▶ **The task**
Rewrite the lines from the line containing "Screenshot is 705x728." through the line containing "Thomas P. Morley fonds (83, 251)", replacing "Read more" with "Continue reading" and keeping everything else unchanged. Return only those lines.

▶ **Material provided**
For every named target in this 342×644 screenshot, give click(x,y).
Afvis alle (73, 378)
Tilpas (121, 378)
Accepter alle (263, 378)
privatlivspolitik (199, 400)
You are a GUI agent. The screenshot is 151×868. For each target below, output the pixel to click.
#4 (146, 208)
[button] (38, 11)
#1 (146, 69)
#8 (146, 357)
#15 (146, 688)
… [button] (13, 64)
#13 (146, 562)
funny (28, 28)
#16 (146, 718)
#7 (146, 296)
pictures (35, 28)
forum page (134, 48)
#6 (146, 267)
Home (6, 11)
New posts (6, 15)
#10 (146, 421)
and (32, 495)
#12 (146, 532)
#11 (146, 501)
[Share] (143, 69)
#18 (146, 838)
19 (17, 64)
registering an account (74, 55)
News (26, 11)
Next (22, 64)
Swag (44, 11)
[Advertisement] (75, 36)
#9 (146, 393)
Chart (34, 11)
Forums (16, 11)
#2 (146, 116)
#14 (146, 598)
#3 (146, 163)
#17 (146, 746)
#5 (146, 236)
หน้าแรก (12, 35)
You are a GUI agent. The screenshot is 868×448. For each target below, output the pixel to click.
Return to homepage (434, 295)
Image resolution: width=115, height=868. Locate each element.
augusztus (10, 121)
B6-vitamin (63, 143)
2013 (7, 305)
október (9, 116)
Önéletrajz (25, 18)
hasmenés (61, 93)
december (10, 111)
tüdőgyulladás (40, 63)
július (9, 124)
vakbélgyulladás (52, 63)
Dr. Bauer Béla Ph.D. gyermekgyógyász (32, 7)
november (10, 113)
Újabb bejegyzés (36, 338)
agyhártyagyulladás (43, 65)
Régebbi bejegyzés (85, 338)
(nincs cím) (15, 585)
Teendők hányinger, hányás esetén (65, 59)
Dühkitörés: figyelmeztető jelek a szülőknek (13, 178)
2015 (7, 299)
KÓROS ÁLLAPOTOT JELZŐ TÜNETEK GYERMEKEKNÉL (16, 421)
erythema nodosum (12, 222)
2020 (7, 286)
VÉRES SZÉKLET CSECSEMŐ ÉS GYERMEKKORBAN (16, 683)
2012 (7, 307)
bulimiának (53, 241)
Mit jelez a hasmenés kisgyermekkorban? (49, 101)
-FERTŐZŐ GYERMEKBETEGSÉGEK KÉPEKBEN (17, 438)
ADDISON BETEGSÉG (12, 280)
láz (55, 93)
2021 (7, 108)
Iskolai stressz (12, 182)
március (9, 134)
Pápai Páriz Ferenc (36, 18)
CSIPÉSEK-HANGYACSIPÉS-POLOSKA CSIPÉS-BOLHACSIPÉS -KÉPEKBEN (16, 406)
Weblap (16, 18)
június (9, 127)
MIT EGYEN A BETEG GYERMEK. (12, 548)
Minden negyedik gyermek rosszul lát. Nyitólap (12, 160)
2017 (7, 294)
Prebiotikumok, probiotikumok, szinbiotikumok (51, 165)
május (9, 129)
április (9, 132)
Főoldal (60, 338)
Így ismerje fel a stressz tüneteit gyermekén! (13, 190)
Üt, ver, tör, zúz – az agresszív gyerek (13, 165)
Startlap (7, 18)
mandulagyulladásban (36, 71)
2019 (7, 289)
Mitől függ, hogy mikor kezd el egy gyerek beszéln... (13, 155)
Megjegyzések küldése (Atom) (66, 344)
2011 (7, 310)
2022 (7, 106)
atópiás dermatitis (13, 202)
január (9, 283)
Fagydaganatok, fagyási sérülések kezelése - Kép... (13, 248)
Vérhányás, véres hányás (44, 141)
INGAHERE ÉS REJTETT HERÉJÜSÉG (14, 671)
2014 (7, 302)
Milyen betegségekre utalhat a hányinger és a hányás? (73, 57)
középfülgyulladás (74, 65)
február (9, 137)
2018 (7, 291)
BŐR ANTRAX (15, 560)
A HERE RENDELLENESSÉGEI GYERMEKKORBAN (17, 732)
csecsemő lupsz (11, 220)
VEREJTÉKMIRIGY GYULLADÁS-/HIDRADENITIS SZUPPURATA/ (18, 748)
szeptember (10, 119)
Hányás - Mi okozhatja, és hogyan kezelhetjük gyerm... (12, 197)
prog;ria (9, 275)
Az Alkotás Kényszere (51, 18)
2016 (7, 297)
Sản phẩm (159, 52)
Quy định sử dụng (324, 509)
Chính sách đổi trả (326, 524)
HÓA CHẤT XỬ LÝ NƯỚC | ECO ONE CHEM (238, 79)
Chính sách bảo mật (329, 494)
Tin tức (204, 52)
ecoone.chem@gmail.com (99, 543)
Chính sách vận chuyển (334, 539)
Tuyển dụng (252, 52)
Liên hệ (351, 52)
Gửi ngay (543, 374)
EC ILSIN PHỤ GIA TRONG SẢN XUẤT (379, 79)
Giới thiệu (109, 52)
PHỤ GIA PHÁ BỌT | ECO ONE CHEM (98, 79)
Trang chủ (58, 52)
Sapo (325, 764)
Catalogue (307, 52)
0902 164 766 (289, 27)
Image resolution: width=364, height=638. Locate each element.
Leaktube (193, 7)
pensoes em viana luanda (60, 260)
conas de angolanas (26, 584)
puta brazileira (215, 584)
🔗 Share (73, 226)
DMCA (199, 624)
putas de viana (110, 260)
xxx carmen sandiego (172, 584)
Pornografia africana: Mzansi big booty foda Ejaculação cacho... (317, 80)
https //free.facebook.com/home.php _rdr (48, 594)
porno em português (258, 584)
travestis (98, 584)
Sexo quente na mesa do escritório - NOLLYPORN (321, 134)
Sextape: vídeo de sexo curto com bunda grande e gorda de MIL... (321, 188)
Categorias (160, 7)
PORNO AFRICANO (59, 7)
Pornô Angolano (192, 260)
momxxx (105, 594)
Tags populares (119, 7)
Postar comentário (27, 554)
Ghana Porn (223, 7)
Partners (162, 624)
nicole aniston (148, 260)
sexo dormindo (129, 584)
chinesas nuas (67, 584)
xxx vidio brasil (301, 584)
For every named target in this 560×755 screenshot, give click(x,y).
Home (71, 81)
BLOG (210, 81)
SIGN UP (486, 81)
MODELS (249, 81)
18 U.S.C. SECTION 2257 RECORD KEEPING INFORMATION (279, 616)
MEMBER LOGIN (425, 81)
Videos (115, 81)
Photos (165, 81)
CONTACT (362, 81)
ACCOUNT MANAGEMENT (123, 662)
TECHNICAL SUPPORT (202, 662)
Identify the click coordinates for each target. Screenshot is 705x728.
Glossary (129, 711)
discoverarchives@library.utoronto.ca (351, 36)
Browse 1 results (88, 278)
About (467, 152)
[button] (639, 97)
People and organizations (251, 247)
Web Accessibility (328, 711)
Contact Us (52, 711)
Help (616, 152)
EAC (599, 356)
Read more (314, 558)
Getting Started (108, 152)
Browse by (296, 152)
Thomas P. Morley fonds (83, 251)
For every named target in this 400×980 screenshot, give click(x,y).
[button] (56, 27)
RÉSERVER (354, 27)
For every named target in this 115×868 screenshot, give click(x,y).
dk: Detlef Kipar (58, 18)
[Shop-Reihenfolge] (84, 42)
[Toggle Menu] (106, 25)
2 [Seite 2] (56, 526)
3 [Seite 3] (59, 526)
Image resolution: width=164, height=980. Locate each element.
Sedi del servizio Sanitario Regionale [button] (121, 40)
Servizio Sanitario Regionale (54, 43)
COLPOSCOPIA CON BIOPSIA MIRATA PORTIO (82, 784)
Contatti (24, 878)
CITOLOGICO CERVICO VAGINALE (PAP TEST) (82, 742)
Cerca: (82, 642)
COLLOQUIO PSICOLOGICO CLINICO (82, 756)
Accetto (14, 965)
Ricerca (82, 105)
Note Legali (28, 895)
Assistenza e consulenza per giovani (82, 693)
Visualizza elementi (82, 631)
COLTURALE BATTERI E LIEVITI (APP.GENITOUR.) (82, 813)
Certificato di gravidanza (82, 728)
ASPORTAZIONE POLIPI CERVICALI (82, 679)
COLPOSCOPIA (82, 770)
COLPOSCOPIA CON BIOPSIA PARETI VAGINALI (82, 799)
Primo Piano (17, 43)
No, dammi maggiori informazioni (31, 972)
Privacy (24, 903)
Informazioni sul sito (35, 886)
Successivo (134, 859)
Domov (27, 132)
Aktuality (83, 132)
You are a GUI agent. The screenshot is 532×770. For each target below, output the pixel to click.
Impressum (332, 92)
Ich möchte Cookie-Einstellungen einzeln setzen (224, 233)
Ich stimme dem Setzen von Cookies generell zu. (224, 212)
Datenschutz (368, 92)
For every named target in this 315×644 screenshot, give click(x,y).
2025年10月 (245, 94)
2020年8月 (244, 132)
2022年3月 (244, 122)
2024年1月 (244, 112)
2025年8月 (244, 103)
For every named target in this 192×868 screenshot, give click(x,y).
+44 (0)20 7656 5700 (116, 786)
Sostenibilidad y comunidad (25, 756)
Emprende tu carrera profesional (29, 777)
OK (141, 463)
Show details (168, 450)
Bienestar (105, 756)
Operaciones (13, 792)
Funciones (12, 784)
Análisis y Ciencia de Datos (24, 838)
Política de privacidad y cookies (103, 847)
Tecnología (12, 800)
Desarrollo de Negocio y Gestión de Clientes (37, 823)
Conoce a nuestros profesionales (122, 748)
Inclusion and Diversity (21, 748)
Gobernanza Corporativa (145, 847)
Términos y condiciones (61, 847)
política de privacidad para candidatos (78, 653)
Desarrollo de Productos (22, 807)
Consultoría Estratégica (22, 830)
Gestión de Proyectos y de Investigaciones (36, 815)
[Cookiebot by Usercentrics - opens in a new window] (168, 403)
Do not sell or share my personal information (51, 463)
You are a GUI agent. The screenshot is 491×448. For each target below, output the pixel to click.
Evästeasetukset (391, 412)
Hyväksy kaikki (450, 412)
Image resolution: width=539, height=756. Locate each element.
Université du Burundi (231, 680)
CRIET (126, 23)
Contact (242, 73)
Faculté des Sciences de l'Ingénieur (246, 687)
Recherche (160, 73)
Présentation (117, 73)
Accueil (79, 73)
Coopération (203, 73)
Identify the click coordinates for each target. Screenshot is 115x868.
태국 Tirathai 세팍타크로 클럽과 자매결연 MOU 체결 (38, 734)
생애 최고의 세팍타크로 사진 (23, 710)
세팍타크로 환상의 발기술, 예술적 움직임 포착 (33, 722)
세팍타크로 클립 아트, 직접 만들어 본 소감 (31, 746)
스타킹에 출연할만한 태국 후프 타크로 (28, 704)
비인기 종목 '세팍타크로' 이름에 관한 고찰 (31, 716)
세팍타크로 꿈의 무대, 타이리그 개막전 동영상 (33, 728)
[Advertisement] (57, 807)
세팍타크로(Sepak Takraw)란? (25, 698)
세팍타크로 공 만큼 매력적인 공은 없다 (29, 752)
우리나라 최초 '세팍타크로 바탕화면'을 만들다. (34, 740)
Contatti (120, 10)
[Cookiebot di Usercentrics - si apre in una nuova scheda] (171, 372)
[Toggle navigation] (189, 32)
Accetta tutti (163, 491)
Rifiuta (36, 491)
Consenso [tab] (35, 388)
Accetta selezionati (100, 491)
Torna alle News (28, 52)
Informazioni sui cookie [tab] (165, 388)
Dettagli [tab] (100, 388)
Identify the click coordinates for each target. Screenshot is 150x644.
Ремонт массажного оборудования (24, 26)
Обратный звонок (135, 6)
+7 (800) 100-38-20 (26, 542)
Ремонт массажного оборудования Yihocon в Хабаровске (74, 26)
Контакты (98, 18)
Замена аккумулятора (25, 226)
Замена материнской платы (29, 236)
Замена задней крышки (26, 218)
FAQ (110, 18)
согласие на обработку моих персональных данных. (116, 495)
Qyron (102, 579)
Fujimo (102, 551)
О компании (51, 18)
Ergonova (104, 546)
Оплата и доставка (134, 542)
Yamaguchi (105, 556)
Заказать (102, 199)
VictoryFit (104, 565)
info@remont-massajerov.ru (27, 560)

▶ **Result for this task**
Identify the click coordinates for each target. Screenshot is 705x728.
Glossary (129, 711)
discoverarchives@library.utoronto.ca (351, 36)
Browse 1 results (88, 278)
About (467, 152)
[button] (639, 97)
People and organizations (251, 247)
Web Accessibility (328, 711)
Contact Us (52, 711)
Help (616, 152)
EAC (599, 356)
Continue reading (314, 558)
Getting Started (108, 152)
Browse by (296, 152)
Thomas P. Morley fonds (83, 251)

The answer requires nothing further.